Nigerian Journal of Physiological Sciences, Vol. 22, No. 1-2, 2007, pp. 43-47

Effect of Mefloquine On the Mechanical Activity of the Mouse Isolated Rectal Smooth Muscle

P. C. Unekwe, J. O. ogamba, K. C. Chilaka, and J. C. Okonkwo*

Department of Pharmacology and Therapeutics, College of Health Sciences, Nnamdi Azikiwe University, Nnewi, Anambra State, Nigeria.
*Department of Human Biochemistry, College of Health Sciences Nnamdi Azikiwe University, Nnewi, Anambra State, Nigeria

Accepted: 2/10/2006
Received: 15/3/2007

Code Number: np07007


The effects of mefloquine on the mechanical activity of the mouse isolated rectal smooth muscle was studied. Mefloquine (4.1x10-5 - 5.2x10-3M) when applied alone and separately exerted variable effects on the rectum. In some preparations, it caused slight phasic contractions while in others no response was elicited. When the external (Ca2+) was increased from 1.8mM to 300mM mefloquine produced phasic contractile activity which was abolished on return to normal 1.8mM suggesting that the contractile activity was due to extracellular Ca2+ influx. Meflaquine (4.1x10-6M – 4.1x10-4M) caused contraction – dependent inhibition of KCL, Carbachol and CaCl2 (in depolarizing Tyrode Solution). Mefloquine (2.1x10-4M) blocked KCL, but not carbachol contractions which were largely reversed by increasing (Ca2+). The results show that mefloquine possesses anticholinergic and appreciable calcium channel blocking activity.

Key Words: Mefloquine, mouse rectal muscle, contraction.


Malaria is a tropical disease which remains an enigma. Despite the best efforts of the medical and pharmacological communities, malaria poses an undiminished threat to people living in or traveling to endemic areas such as Africa. Plasmodium falciparum, the most clinically significant causative organism has demonstrated an unusual propensity to acquire resistance to antimalarial therapy (Bruce-Chwatt 1985, WHO 1986). In Africa alone between 1 and 2 million children die from the disease each year. These figures are almost certainly an under estimate because of the nature of the target population and problems with under-reporting. Indeed, it has been estimated that malaria may occur in about 500 million cases and at least 2.3 million of these will be fatal (Sturchler, 1989). The unprecedented spread of chloroquine-resistant strains of P. falciparum has several weakened the range of drugs available to treat the disease and has increased interest in newer agents such as mefloquine.
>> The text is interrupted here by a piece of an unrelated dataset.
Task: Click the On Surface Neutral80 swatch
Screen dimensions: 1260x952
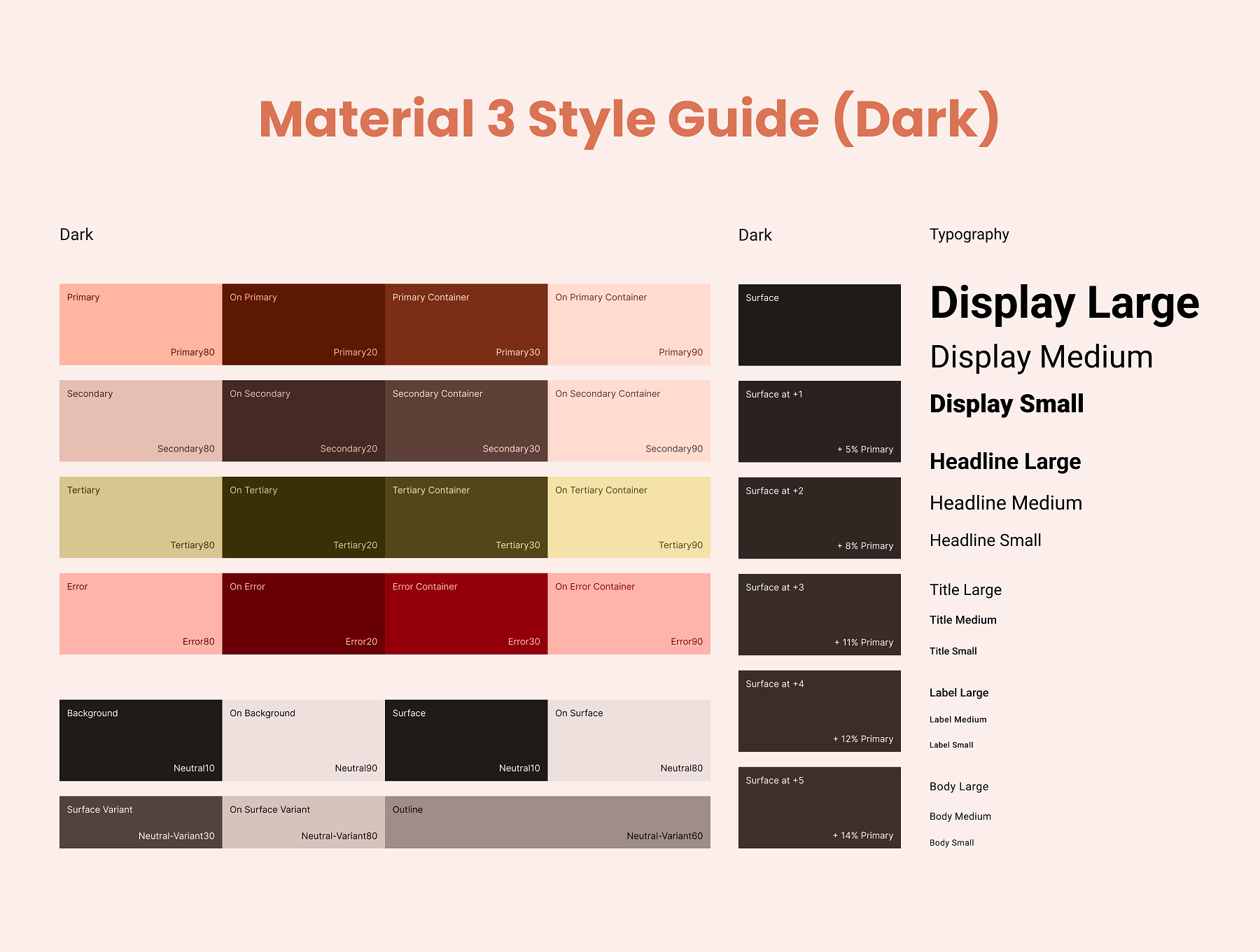Action: pyautogui.click(x=629, y=740)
Mefloquine hydrochloride is DL-erythro-(2-piperidyl)-2-8-bis (trifluoromethy)-4-quinoline methanol hydrochloride). The molecular weight of mefloquine hydrochloride is 414.8 and that of the bases is 378.3. It is an odorless, bitter, white powder, insensitive to beat, light and oxygen even in solutions. It is highly active blood schizonticide against multidrug-resistant falciparum malaria. The effectiveness of mefloquine is essentially a result of destruction of the asexual blood forms of the malarial parasites in humans (Harkanson et al, 1990).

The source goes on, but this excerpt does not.